Dans ce quartier périphérique, comme dans tant d’autres au Maroc, le recyclage n’est pas une politique publique — c’est une logique de survie.
Ici, le rebut est une ressource. Le déchet, une matière première.
Mais cette logique est peu reconnue, peu protégée, rarement cartographiée.

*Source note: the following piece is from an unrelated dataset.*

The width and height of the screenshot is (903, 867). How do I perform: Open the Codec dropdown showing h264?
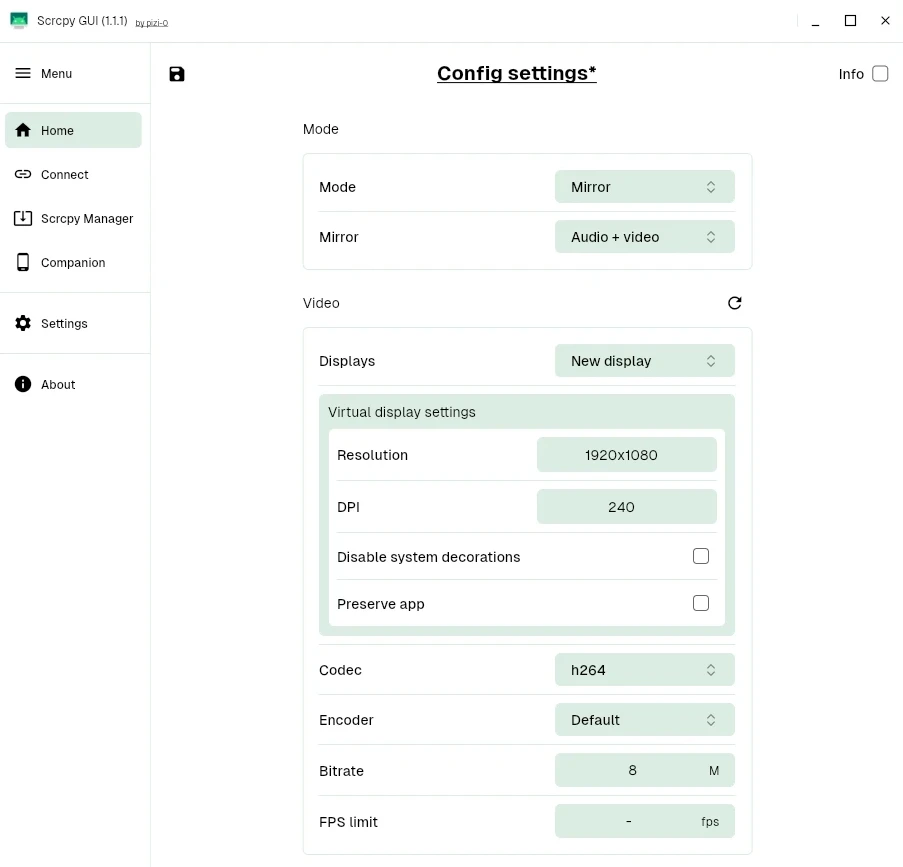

II. Une économie invisible, mais structurelle
Selon le rapport de la Banque Mondiale “What a Waste 2.0” (2018), plus de 90 % du recyclage effectif au Maroc est assuré par le secteur informel, notamment dans les zones périurbaines et rurales. Cela représente :
des centaines de milliers de tonnes par an
un chiffre d’affaires souterrain estimé à plusieurs milliards de dirhams
des milliers d’emplois non déclarés, souvent familiaux ou communautaires
“Nous sommes les derniers éco-travailleurs.

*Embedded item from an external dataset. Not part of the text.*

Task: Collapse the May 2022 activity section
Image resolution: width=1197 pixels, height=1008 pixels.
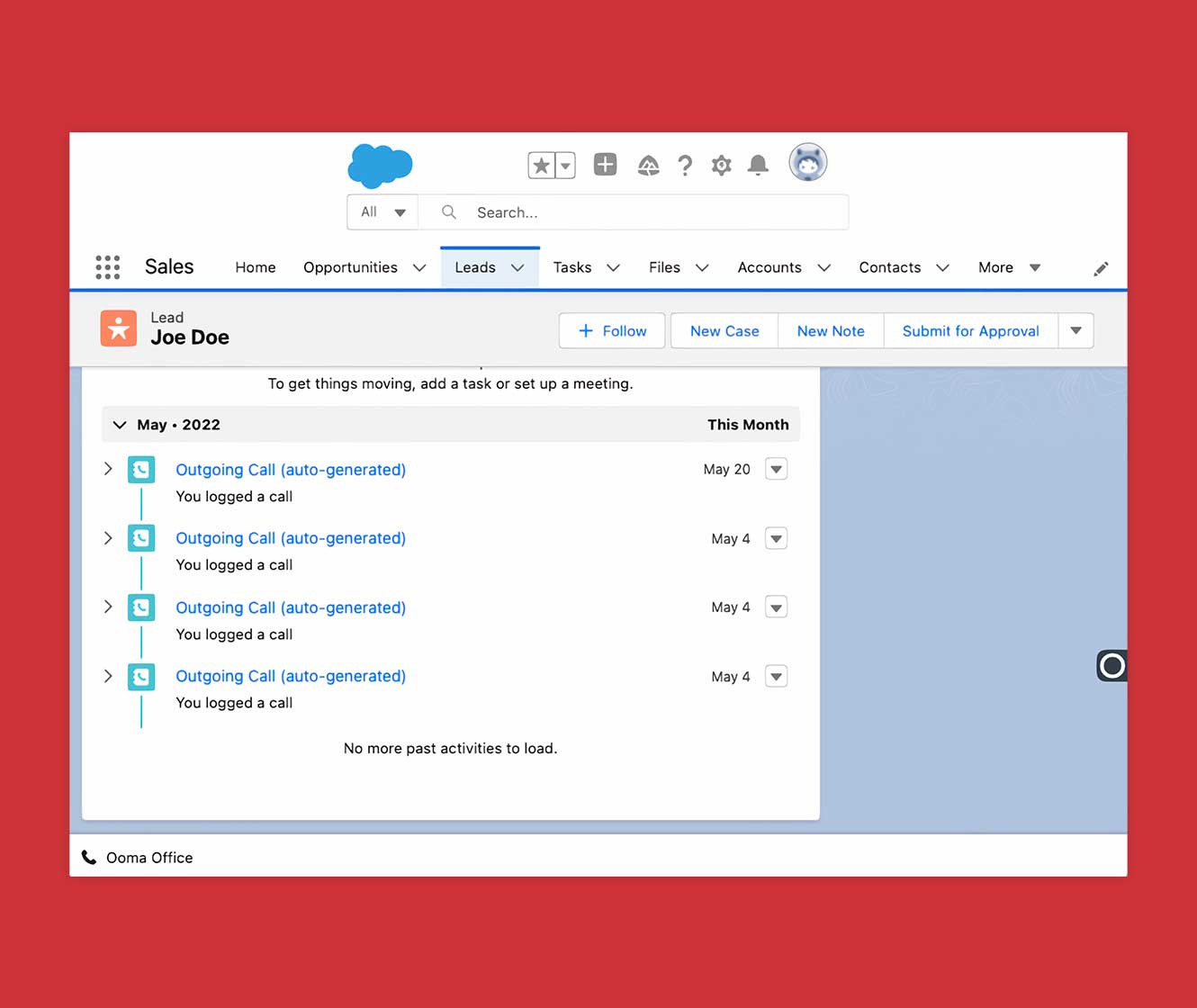Action: [x=120, y=425]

Mais personne ne nous appelle comme ça.”
— H., 53 ans, récupérateur à Marrakech, interviewé par Bouhali (2021)
Ces acteurs — qu'on appelle parfois "baraka recyclers", "chiffonniers organisés" ou "trieurs auto-structurés" — ont développé des savoir-faire écologiques bien avant l’arrivée des politiques environnementales étatiques.
III. Un cas : coopérative ZbelArt à Casablanca
La coopérative ZbelArt, née en 2012 à partir d’un collectif d’artistes et de récupérateurs, transforme les déchets plastiques et métalliques collectés par les habitants de Hay Mohammadi en objets d’art, mobiliers, instruments de musique.
Méthodes observées :
Tri manuel assisté par expertise “sensorielle”

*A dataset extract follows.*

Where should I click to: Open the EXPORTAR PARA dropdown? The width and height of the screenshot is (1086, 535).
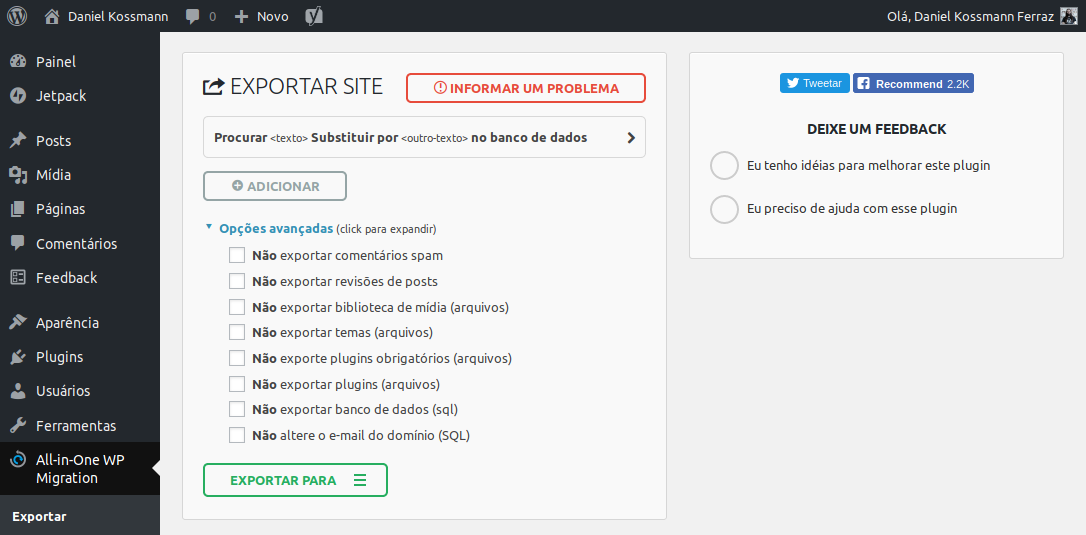point(295,481)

Classifications propres aux filières informelles (plastiques 7 catégories, métaux 4)
Processus de revente en chaîne (tri > compactage > revente en gros à industriels ou artisans)
“Nous ne sommes pas là pour sauver la planète. Nous la sauvons déjà depuis 30 ans, mais personne ne nous regardait.”
— Mouna M., artiste-intervenante, entretien personnel (2022)
Cette coopérative montre que les savoirs écologiques les plus précieux sont souvent ceux qui ne figurent dans aucune loi.
IV. Des gestes quotidiens transformés en résistance douce
Il ne s’agit pas uniquement de “réduire les déchets”.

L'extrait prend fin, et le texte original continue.